I was feeling low and unacknowledged, so I and got in my time machine and rode to Ford’s Theater in Washington, DC, April 15, 1865, 9:30pm. I went into the lobby and asked out loud if I could talk with the person in charge of security. A tall and rough looking man named, Geyser McMillan came up to me and asked what was the matter. I said I had it on good information that someone would try and harm the President. Geyser said he didn’t see how that was possible since the President’s balcony box seats were guarded by a solider. I said I had it from a really good source that that wasn’t true. Geyser looked me hard in the eyes and I didn’t flinch. He nodded and ran up the stairs. I followed.

We reached the upper floor and saw a figure enter through the unguarded door to the President’s seating area. Geyser and I entered through that door and saw a man aiming a pistol at President Lincoln’s head. Geyser grabbed the man’s arm and there was a struggle. The President turned around and seeing the scuffle, grabbed his wife and ran out of the seating area. Geyser succeeded in getting the gun from the man, and put him in handcuffs. The man turned out to be the famous actor John Wilkes Booth. Booth was lead away and taken to the police station.

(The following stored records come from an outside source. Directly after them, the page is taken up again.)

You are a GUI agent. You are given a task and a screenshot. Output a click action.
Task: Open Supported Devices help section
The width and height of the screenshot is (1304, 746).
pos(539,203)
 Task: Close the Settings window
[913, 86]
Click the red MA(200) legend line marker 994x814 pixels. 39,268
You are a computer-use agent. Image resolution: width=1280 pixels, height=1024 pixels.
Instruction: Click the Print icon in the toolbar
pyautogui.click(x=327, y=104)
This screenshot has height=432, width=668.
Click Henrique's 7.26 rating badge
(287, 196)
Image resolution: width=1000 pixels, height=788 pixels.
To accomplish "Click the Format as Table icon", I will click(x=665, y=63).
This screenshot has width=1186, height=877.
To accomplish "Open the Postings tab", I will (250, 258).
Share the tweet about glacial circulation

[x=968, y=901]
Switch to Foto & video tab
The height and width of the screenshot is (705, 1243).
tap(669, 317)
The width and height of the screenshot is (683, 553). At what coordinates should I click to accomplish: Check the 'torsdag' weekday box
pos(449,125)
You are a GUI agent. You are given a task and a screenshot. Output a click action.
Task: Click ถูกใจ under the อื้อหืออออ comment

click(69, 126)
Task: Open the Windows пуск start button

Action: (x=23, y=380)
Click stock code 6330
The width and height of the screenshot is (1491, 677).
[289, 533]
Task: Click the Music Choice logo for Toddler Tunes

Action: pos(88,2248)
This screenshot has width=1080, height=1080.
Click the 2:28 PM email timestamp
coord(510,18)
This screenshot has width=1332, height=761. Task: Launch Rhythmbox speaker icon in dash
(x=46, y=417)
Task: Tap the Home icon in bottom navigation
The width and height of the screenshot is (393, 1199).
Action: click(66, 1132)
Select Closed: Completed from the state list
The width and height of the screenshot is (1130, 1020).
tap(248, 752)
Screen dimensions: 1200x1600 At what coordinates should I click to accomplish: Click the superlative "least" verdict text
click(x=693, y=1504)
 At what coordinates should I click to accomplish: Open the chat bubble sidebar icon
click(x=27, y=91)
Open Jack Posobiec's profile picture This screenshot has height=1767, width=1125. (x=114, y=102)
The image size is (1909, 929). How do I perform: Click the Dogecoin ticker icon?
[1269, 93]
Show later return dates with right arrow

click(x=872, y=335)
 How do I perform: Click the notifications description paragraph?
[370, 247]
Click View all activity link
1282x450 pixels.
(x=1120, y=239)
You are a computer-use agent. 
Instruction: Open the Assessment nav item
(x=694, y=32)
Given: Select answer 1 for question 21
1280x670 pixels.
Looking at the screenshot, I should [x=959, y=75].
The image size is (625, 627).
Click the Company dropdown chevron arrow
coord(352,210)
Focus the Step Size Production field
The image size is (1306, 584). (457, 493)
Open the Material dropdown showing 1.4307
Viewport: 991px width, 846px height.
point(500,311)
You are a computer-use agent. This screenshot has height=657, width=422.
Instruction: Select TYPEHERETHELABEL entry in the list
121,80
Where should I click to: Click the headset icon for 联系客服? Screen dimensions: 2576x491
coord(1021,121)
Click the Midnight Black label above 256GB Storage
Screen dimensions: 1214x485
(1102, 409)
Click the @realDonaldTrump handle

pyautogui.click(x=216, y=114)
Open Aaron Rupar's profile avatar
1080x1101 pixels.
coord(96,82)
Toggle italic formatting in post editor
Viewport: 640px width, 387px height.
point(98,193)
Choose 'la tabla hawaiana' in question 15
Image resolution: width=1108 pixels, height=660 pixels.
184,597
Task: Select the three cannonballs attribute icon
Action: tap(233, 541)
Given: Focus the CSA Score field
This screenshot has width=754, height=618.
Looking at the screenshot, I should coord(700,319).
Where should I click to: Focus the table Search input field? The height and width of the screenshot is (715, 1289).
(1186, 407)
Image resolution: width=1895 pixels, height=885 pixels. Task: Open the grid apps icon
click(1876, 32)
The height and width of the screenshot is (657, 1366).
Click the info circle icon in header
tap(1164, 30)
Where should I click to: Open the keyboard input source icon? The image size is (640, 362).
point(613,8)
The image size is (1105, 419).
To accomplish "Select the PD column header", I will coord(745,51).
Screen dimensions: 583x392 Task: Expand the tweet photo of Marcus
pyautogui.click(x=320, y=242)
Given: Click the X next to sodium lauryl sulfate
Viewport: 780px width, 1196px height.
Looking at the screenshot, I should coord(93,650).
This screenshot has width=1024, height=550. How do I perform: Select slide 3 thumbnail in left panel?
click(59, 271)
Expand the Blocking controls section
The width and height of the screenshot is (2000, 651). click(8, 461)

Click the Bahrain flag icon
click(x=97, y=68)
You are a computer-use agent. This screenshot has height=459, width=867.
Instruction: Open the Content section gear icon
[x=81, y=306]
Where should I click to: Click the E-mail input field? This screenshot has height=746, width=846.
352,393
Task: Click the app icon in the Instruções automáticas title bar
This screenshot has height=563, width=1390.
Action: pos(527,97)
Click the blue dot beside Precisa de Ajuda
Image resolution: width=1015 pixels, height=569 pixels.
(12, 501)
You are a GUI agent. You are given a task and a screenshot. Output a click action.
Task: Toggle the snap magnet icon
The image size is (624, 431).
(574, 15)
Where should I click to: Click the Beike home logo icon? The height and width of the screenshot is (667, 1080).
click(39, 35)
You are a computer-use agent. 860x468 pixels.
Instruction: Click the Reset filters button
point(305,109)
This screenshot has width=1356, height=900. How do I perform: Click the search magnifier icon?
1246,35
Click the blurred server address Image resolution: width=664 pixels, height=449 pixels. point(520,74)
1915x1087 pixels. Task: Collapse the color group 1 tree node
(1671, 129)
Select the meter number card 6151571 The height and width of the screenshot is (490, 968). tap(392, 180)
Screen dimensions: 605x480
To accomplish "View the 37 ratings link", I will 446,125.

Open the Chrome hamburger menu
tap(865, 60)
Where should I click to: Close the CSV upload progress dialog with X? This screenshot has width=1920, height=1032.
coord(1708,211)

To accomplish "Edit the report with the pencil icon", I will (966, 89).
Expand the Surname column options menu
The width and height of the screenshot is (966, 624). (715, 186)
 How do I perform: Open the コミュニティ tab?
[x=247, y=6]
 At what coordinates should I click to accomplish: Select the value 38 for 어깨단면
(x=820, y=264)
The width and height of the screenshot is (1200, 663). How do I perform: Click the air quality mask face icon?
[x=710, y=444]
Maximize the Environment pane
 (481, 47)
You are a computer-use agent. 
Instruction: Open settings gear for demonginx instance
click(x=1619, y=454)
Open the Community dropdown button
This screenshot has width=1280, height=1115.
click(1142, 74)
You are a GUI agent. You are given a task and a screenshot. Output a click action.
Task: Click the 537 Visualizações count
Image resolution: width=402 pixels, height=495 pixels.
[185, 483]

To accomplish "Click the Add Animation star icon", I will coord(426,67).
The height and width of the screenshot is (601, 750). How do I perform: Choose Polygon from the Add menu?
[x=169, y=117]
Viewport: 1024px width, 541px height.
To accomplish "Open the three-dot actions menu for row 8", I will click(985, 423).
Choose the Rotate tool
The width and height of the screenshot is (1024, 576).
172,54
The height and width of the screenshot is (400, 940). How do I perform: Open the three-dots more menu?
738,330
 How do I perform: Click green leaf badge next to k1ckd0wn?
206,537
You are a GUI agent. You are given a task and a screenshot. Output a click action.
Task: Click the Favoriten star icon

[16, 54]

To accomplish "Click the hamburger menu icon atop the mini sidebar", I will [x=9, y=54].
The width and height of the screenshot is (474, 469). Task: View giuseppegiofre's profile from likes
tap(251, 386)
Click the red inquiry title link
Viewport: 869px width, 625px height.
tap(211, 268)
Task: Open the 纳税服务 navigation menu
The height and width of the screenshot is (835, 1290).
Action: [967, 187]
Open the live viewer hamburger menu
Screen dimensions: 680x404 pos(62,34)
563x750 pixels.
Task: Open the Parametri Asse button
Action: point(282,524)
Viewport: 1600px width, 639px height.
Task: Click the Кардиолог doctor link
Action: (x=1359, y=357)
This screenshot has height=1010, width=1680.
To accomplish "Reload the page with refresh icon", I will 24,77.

The President thanked me upon hearing that I was the source of information that lead to the arrest. He brought me up on stage and announced in his loud orator’s voice to the confused audience that I had foiled a plot to assassinate him. The audience gave me a thunderous two-hour standing ovation, and chanted, “Thank you, oh great Brooks Palmer!” I was taken by the President and his wife to dine at Old Ebbitt Grill. I had two plates of the Shrimp Etouffee. When word spread through the restaurant of my efforts, I was given another standing ovation, though this one only lasted last forty minutes.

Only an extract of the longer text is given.